**DIRECTIONS**
Reproduce word for word the part of the passage on genre and series identity that begins with "10Genre-determined patterns condition" and ends with "the same genre.".

**PROVIDED PASSAGE**
▬▬▬

8Genre-specific subject matter determines what the series is about, which is why I take it as determinative of a series’ identity. It establishes the boundaries of the content of the series, by specifying characteristic story-lines and the set of characters and their interactions. Character-slots are as constitutive of a genre as its mimetic focus, as one cannot enjoy a crime story without someone committing the crime and someone trying to find a perpetrator. Such close link between mimetic aspect of a series and its characters is understandable, given that social practices that genre fiction is concerned with are defined by a particular set of problems, conventions specifying how to deal with these problems and agents who perform specific actions to solve these problems.

  • 10 Walton (1970).
  • 11 For example, CM on average, features three crimes per episode, CC builds the suspense by expanding (...)

9Genre-specific subject guides viewers’ preferences in deciding what to watch, it sets up their expectations regarding the kind of content the series brings to view and it provides them with clues on how to interpret what is going on. These formulaic patterns determine the identity of a series from the external perspective, by positioning it within a particular genre (i.e. in a Waltonian sense of a category)10. The function of this determination is prescriptive: formulaic patterns at this level determine the characteristic story lines and more or less fixed set of characters’ functions. These patterns also serve as a set of instructions on how to create a work of a certain kind, namely a work that pertains to a certain genre, and are most evident in the consistency along the subject matter and thematic concerns (i.e. subject/theme nexus): crime fiction is always about a crime being committed and measures taken to find and prosecute the culprit. All crime fiction series exhibit this pattern, even if some pile up crimes, some suspects and some the quirkiness of a detective11.

10Genre-determined patterns condition the kind of content distinctive of particular genre, not the details of how such content is developed. Viewers know beforehand that detectives will chase criminals, but they do not know any details about how such actions will take place in a given show. Each series creates its own particular manner of implementing genre-determined stories (as I’ll show below), and in doing so, it creates its own, series-specific formulaic patterns, inserting them on episodic basis. A series thus creates its own identity from the internal perspective – i.e. perspective of the fictional world of the series – and in doing so, it becomes individuated from other series of the same genre.

▬▬▬

**RECORDS SHOWN**
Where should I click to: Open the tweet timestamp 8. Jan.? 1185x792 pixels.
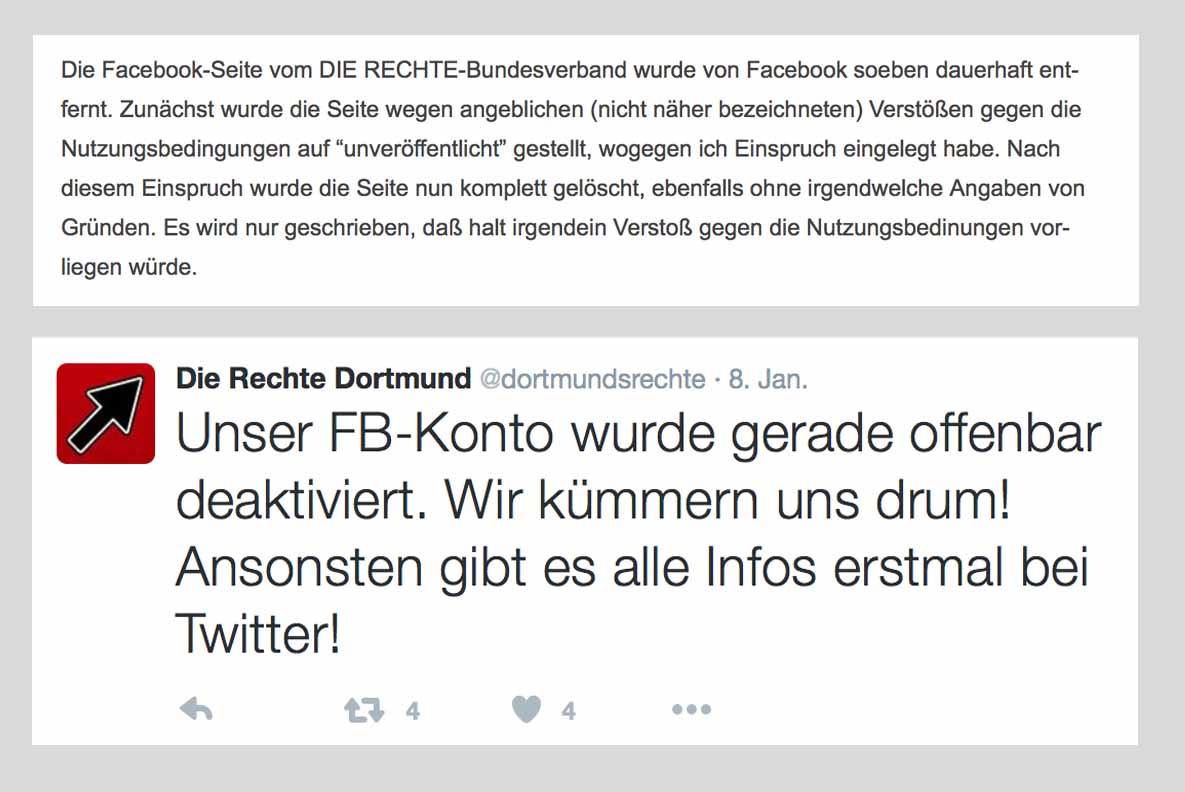point(768,379)
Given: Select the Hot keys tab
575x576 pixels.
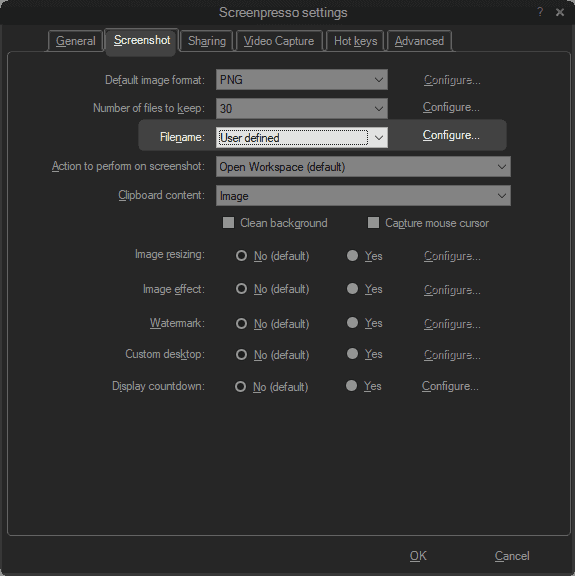Looking at the screenshot, I should tap(355, 41).
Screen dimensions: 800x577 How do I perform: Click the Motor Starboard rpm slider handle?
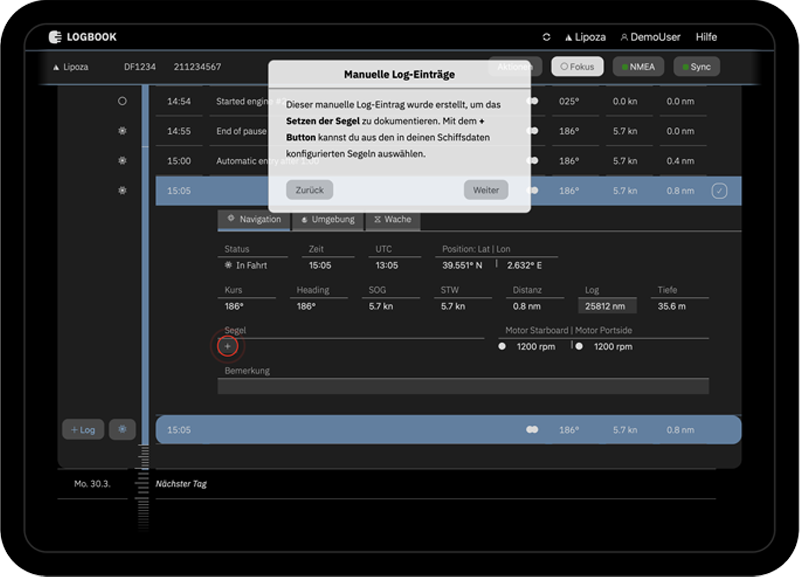[x=502, y=346]
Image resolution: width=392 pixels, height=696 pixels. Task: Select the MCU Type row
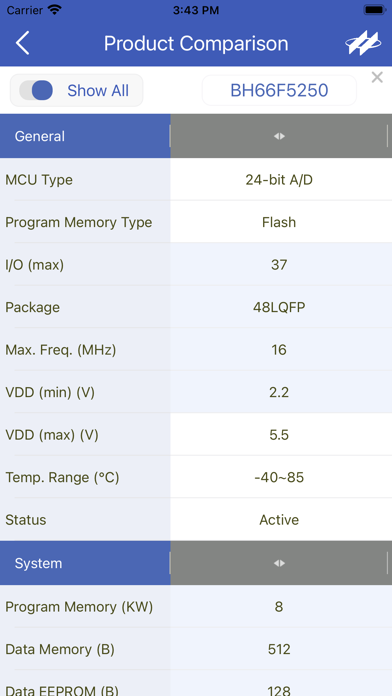point(196,180)
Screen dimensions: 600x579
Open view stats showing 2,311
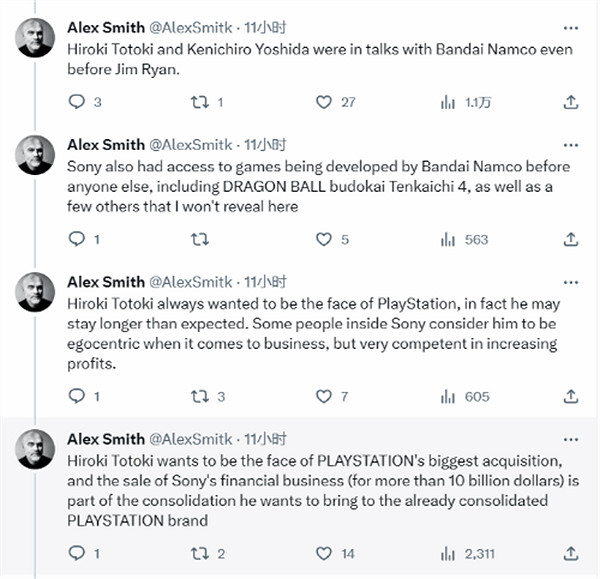447,553
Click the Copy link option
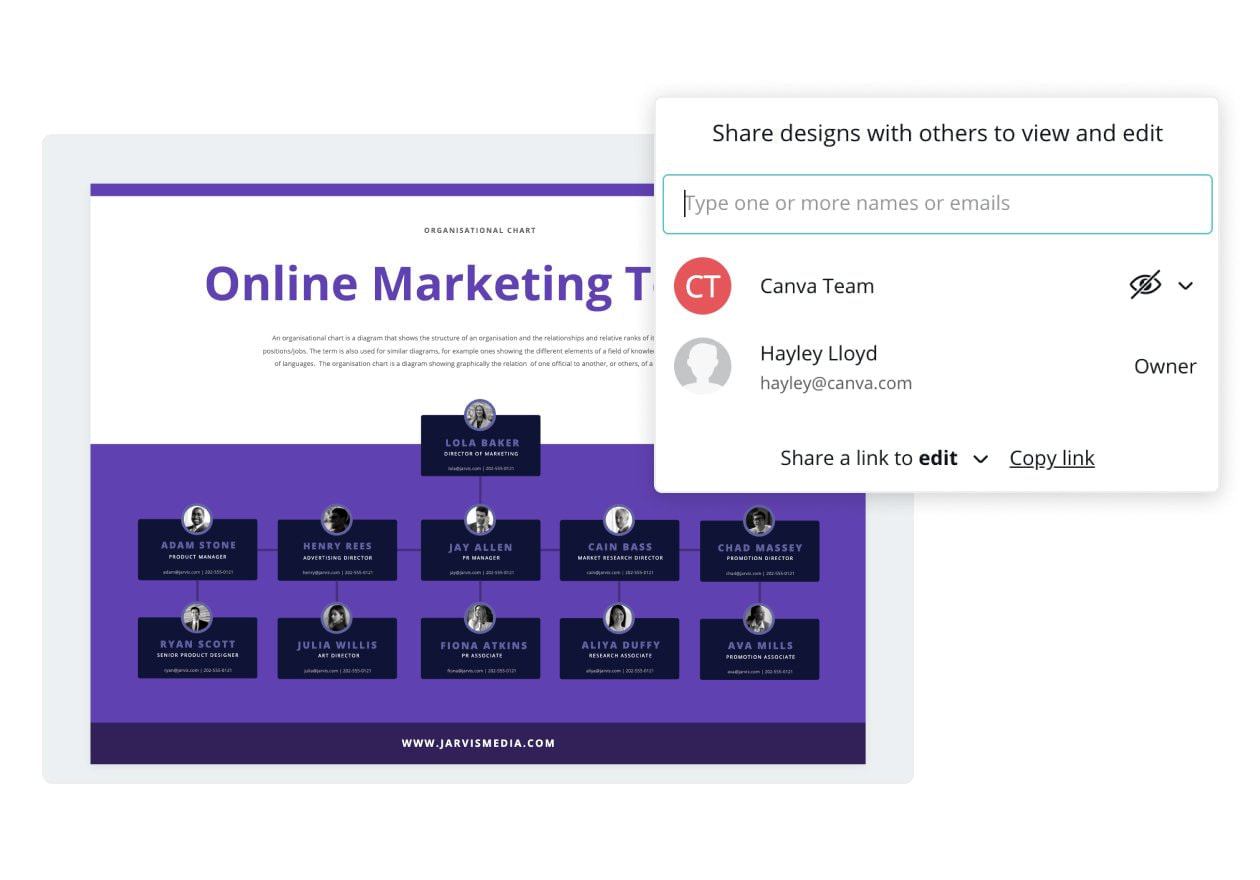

▬▬▬

**RESULT FOR THIS TASK**
10Genre-determined patterns condition the kind of content distinctive of particular genre, not the details of how such content is developed. Viewers know beforehand that detectives will chase criminals, but they do not know any details about how such actions will take place in a given show. Each series creates its own particular manner of implementing genre-determined stories (as I’ll show below), and in doing so, it creates its own, series-specific formulaic patterns, inserting them on episodic basis. A series thus creates its own identity from the internal perspective – i.e. perspective of the fictional world of the series – and in doing so, it becomes individuated from other series of the same genre.